I my application I use sha256 encryption (actually it's a hash function, so you can't decrypt it). For each request to server I need to make such a string "param1|param2|param3" and encrypt it with sha256 (I will get encryptedString) and I need to add the 4th parameter "hash" = encryptedString. It's the only use of the encryption in the application
sha256 function is:
import Security
func encryption_sha256(_ originString: String) -> String {
let data = originString.data(using: String.Encoding.utf8)!
var hash = [UInt8](repeating: 0, count: Int(CC_SHA256_DIGEST_LENGTH))
CC_SHA256((data as NSData).bytes, CC_LONG(data.count), &hash)
let hexBytes = hash.map { String(format: "%02hhx", $0) }
let resultString = hexBytes.joined(separator: "")
return resultString
}
When I submit to App Store I have such questions:
1) Is your app designed to use cryptography or does it contain or incorporate cryptography? (Select Yes even if your app is only utilizing the encryption available in iOS or macOS.)*
As far as I understand, my Answer is YES . Or can I answer NO, because sha256 is not encryption, it's just hash and you can't decrypt it?
2) Does your app meet any of the following: (a) Qualifies for one or more exemptions provided under category 5 part 2 (b) Use of encryption is limited to encryption within the operating system (iOS or macOS) (c) Only makes call(s) over HTTPS (d) App is made available only in the U.S. and/or Canada
Make sure that your app meets the criteria of the exemption listed here. You are responsible for the proper classification of your product. Incorrectly classifying your app may lead to you being in violation of U.S. export laws and could make you subject to penalties, including your app being removed from the App Store. Read the FAQ thoroughly before answering the questions.
You can select Yes for question #2 if the encryption of your app is: (a) Limited to using the encryption within the operating system (iOS or macOS) (b) Limited to making calls over HTTPS (c) Specially designed for medical end-use (d) Limited to intellectual property and copyright protection (e) Limited to authentication, digital signature, or the decryption of data or files (f) Specially designed and limited for banking use or "money transactions"; or (g) Limited to "fixed" data compression or coding techniques You can also select Yes if your app meets the descriptions provided in Note 4 for Category 5, Part 2 of the U.S. Export Administration Regulations.
I here I answer Yes, everything is easy, I just need to insert <key>ITSAppUsesNonExemptEncryption</key><false/> in the info.plist file.
Can I answer YES to this question?
if NO, I get the 3d question:
3) Does your app implement any encryption algorithms that are proprietary or yet-to-be-accepted as standards by international standard bodies (IEEE, IETF, ITU, etc.)?

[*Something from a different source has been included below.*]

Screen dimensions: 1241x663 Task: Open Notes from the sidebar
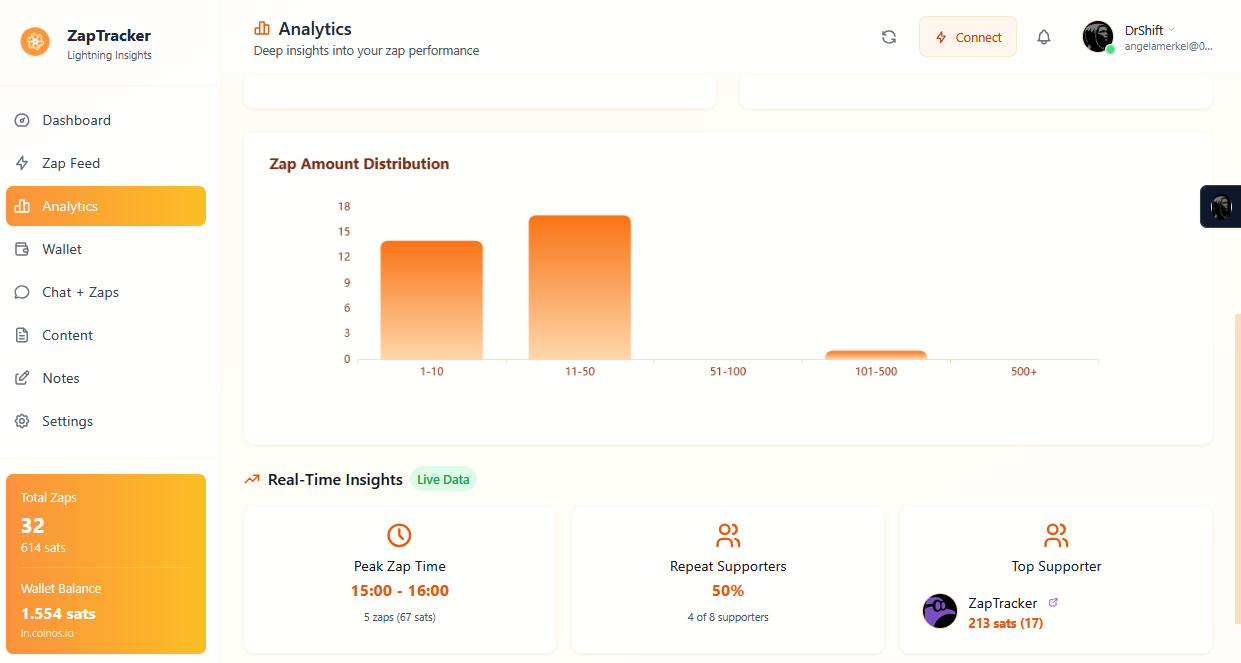(x=61, y=378)
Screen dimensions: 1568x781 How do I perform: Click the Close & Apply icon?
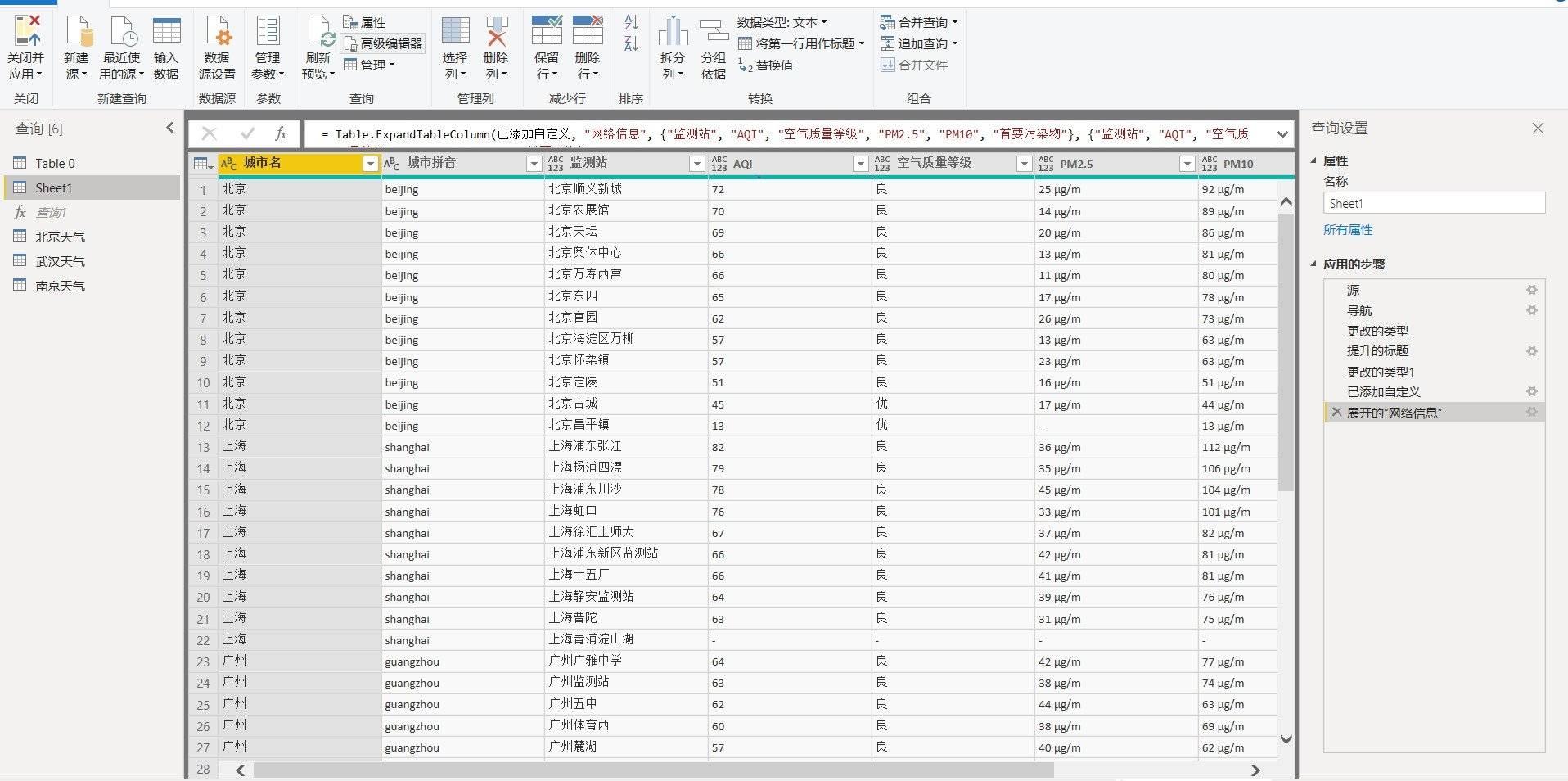[26, 33]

As far as I understand, answer is NO
4) Does your app implement any standard encryption algorithms instead of, or in addition to, using or accessing the encryption in Apple’s iOS or macOS?
As far as I understand, answer is YES And in this case I need:
Please upload a short letter stating that you understand your legal obligations to submit a year-end self classification report required by the Bureau of Industry and Security (BIS).
Where do I need to submit this year-end self classification report required by the Bureau of Industry and Security ? Or may be can I answer YES to the 2nd question?